WORK TASK.
Would you return every line of the listing below that has "agent" in it?

============

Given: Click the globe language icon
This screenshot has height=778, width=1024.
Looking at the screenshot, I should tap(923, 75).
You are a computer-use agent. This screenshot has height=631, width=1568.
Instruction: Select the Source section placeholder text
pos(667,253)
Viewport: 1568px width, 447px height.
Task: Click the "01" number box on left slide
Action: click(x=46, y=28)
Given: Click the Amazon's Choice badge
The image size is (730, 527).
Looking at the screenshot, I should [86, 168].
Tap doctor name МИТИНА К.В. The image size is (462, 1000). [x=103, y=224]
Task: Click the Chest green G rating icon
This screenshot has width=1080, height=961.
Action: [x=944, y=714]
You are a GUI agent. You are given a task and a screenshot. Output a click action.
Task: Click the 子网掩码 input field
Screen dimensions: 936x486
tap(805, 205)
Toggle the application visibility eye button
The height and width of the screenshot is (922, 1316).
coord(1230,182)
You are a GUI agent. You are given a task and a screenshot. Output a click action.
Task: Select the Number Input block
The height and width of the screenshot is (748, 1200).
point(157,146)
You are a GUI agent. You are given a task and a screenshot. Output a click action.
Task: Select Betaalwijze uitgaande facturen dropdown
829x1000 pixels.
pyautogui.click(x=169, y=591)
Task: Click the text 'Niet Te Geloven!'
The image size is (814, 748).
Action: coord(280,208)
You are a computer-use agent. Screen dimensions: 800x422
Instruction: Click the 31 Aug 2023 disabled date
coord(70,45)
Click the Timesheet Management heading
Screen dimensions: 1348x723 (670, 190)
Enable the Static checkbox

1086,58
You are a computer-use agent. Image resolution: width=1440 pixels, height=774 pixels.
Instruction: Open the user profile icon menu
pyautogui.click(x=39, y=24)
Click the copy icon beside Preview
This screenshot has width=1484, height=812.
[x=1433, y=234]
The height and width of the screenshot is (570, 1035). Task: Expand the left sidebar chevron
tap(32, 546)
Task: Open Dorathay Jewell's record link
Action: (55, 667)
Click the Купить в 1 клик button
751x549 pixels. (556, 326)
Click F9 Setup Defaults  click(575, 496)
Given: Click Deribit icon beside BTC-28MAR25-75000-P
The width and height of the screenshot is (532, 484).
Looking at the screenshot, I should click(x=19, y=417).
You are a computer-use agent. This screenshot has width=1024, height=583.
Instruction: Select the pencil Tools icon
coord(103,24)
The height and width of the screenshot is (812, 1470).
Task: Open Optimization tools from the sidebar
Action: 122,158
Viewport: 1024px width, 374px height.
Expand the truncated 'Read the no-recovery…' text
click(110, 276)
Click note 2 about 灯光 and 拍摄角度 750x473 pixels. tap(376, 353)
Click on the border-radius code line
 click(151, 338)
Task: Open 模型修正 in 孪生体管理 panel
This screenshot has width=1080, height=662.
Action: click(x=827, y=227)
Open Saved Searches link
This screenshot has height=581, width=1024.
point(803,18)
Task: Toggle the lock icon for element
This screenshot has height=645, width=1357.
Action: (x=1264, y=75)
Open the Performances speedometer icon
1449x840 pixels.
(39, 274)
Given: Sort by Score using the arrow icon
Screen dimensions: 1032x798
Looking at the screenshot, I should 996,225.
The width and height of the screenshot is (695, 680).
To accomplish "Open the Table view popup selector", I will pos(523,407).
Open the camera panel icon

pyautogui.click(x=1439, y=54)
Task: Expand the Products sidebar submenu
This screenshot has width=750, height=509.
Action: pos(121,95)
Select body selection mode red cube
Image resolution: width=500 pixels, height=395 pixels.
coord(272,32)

============

EXERCISE OUTPUT.
You are a computer-use agent. This screenshot has height=631, width=1568.
You are a GUI agent. You are given a task and a screenshot. Output a click action.
You are a GUI agent. You are given a task and a screenshot. Output a click action.
You are a GUI agent. You are given a task and a screenshot. Output a click action.
You are a computer-use agent. Screen dimensions: 800x422
You are a computer-use agent. Image resolution: width=1440 pixels, height=774 pixels.
You are a computer-use agent. This screenshot has width=1024, height=583.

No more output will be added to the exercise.